Para exemplificar possíveis irregularidades, os partidos que ingressaram com a ação listaram dezenas de postagens feitas nas redes pessoais de Zema com as que foram publicadas nos perfis oficiais do Estado, como lançamento de programas, dados da administração, entrega de viaturas e enaltecimento do governo, entre outras.

As postagens no perfil pessoal do governador ainda têm logomarca do governo e as mesmas cores usadas nos perfis oficiais da administração estadual.

Um dos exemplos citados é que o site Agência Minas publicou uma matéria, às 12h do dia 14 de junho, sobre um decreto que estabeleceu a Serra do Curral como área de interesse cultural do Estado. Um minuto depois, às 12h01 do mesmo dia, o perfil de Zema no Twitter publicou post referente ao mesmo assunto.

Para a federação, essa “estratégia de comunicação eleitoral dos investigados está calcada na coordenação de ações entre os órgãos oficiais de divulgação – como a Agência Minas – e os perfis pessoais mantidos” por Zema.

“Por meio de mera consulta à Biblioteca de Anúncios do Facebook, que registra os anúncios pagos feitos naquela plataforma e no Instagram, já foi possível comprovar que a administração do perfil pessoal do primeiro investigado estava a cargo de servidora pública estadual, o que, além de já revelar a gravidade da conduta, indica que as redes sociais pessoais do Governador de Estado são administradas por servidores ou terceirizados remunerados às custas do erário”, destaca o texto da ação.

Redes sociais também citadas

Ainda no documento, a federação formada por PV, PT e PCdoB pede que o Facebook, Instagram e Twitter informem os IPs das máquinas de onde partiram os impulsionamentos. O objetivo é verificar se esses computadores estão dentro da infraestrutura do governo ou não.

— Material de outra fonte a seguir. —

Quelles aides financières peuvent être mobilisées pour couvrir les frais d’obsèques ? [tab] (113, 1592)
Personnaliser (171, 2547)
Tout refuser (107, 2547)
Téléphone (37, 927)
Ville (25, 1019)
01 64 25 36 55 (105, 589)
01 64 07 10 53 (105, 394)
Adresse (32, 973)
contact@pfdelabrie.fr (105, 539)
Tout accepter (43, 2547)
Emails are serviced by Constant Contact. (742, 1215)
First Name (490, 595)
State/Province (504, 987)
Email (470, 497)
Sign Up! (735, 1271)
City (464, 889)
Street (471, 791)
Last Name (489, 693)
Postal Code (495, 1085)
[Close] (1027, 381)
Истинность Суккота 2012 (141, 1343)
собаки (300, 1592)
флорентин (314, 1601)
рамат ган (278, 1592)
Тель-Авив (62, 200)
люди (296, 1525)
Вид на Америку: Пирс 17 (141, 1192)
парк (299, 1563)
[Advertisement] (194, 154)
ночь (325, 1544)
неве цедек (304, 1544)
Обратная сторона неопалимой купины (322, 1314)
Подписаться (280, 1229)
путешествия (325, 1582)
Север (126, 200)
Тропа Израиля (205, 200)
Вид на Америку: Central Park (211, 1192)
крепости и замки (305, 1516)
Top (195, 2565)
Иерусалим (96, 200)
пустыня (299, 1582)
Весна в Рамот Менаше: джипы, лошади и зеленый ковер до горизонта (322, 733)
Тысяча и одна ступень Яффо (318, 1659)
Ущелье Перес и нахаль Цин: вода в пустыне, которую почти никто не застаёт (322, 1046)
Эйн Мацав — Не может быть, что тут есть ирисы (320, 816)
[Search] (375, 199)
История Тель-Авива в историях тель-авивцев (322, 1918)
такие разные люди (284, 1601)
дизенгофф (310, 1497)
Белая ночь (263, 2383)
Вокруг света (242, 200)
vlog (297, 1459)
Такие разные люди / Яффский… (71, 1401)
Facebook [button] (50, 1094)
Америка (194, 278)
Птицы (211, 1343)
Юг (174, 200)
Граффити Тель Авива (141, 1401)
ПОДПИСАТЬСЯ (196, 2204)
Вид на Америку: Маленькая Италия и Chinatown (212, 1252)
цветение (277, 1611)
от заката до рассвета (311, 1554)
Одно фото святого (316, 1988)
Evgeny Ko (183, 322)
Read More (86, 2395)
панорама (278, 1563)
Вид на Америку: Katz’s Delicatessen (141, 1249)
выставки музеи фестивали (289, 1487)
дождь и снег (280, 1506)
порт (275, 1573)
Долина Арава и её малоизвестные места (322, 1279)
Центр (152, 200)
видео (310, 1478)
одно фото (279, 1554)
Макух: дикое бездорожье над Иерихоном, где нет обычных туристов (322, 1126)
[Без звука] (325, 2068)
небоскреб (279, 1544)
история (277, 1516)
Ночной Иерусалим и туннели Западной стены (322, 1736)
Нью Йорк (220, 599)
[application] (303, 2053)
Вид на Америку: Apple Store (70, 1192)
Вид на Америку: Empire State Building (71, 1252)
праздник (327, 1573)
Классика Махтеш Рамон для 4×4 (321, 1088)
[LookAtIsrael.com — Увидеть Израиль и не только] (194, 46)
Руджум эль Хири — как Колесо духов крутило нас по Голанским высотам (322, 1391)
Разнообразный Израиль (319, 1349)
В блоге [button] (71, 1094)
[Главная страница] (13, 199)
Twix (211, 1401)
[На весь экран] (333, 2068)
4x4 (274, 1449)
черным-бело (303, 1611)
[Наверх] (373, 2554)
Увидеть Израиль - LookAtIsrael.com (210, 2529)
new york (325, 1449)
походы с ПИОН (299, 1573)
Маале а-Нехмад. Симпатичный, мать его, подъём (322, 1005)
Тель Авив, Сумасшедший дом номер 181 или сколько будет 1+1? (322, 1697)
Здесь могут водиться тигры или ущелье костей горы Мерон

“Se é uma servidora que estava administrando a conta pessoal do governador, é um forte indício de que isso acontece na estrutura administrativa do Estado, ou em uma empresa que seja contratada pelo Estado para a comunicação”, diz o advogado Fabrício Souza Duarte, um dos representantes dos partidos.

A federação também requereu um valor de causa de R$ 100 mil, além de multa para cada uma das infrações que foram constatadas. “Se comprovado, configura conduta vedada que pode gerar aplicação de multa ou cassação de registro. E abuso de poder político e econômico, que também gera as mesmas consequências”, afirma Fabrício Souza Duarte.

Sobre o trâmite do processo na Justiça Eleitoral, o advogado acredita que a análise costuma ser rápida. “É uma Justiça muito célere. Mas, como estamos às vésperas do período eleitoral, não tem como a gente dar um prognóstico. Mas, nossa expectativa é de que isso seja julgado o quanto antes e, eventualmente, possamos ter sucesso nessa ação”, completa.

Outros lados

A reportagem procurou o governo de Minas Gerais, a coordenação de campanha de Romeu Zema e a ex-servidora indicada na ação como executora dos impulsionamentos, mas não obteve retorno até a publicação deste texto.